Our study provides important insights into the relationship between thyroid dysfunction and liver cirrhosis, demonstrating several key findings that warrant discussion. The high prevalence of thyroid abnormalities (40.7%) in our cirrhotic cohort, particularly sick euthyroid syndrome (29.6%), aligns with existing literature and underscores the significant interplay between hepatic and thyroid function.
The strong inverse correlation between FT3 levels and disease severity scores (Child-Pugh and MELD) represents one of our most significant findings.
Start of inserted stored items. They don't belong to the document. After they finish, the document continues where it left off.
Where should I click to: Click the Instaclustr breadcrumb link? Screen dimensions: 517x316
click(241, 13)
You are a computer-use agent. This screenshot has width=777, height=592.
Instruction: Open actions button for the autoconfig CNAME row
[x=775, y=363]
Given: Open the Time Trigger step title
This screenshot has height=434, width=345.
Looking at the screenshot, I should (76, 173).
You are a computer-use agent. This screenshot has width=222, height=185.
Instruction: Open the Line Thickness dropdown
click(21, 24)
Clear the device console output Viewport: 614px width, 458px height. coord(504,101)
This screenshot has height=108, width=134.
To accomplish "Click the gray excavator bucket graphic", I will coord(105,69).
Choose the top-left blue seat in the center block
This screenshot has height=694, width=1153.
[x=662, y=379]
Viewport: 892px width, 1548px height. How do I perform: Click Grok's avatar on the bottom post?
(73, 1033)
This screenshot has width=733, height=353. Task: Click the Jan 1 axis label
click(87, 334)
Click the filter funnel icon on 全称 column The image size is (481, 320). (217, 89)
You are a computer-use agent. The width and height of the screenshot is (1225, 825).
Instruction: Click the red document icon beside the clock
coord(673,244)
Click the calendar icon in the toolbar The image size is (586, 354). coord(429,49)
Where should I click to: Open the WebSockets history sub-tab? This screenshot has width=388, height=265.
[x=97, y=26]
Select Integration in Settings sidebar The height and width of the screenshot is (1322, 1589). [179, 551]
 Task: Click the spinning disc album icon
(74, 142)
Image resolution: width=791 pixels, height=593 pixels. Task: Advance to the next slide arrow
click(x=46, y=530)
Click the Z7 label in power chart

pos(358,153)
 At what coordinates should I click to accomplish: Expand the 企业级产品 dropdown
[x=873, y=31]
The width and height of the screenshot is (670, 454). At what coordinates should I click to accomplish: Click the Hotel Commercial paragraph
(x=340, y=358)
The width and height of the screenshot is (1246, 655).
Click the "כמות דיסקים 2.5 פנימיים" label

This observation is supported by Malik et al. [7], who reported similar FT3 reductions in advanced cirrhosis, suggesting impaired peripheral conversion of T4 to T3 as liver function declines. Our results further extend these observations by demonstrating a progressive, statistically significant decrease in FT3 across Child-Pugh classes (p<0.001), with the most severe cases (Class C) showing levels nearly 45% lower than compensated patients (Class A). This pattern likely reflects both diminished hepatic 5'-deiodinase activity and the systemic inflammatory state characteristic of decompensated cirrhosis.
The etiology-specific differences in thyroid dysfunction prevalence offer another important dimension to our understanding. Our finding that HCV patients exhibited the highest rate of thyroid abnormalities (56.3%) corroborates the work of Antonelli et al. [8], who documented frequent thyroid disorders in chronic HCV infection. The 43.8% incidence of sick euthyroid syndrome in our HCV cohort suggests that viral hepatitis may exert unique effects on thyroid homeostasis, possibly through direct viral interactions or chronic immune activation. In contrast, the relatively preserved thyroid function in alcoholic cirrhosis (66.7% normal) parallels observations by Spahr et al. [9], who noted that alcohol's suppressive effects on the hypothalamic-pituitary axis might paradoxically protect against some forms of thyroid dysfunction.
Several mechanisms may explain our findings. The liver plays a central role in thyroid hormone metabolism, including production of thyroid-binding proteins, hormone conjugation, and peripheral conversion. Cirrhosis disrupts these processes through multiple pathways: impaired synthetic function reduces binding protein production, portosystemic shunting alters hormone distribution, and systemic inflammation inhibits deiodinase activity. The particular vulnerability of FT3 likely reflects its shorter half-life and greater dependence on peripheral conversion compared to other thyroid hormones.
Our study has important clinical implications. The strong correlation between FT3 levels and disease severity suggests potential utility as a prognostic marker, particularly in monitoring disease progression. The high prevalence of dysfunction in HCV patients underscores the need for regular thyroid screening in this population. However, the observational nature of our study limits causal inferences, and the relatively small sample size may affect generalizability.
Future research should explore whether thyroid hormone replacement in cirrhotic patients with low FT3 improves outcomes, as suggested by recent pilot studies. Additionally, longitudinal studies could clarify whether thyroid abnormalities precede or result from hepatic decompensation. The distinct patterns observed across etiologies merit further investigation into virus-specific mechanisms of thyroid disruption.
In conclusion, our findings confirm that thyroid dysfunction is common in cirrhosis, exhibits etiology-specific patterns, and correlates strongly with disease severity. These results reinforce the importance of thyroid evaluation in cirrhotic patients and suggest potential avenues for both prognostic assessment and therapeutic intervention.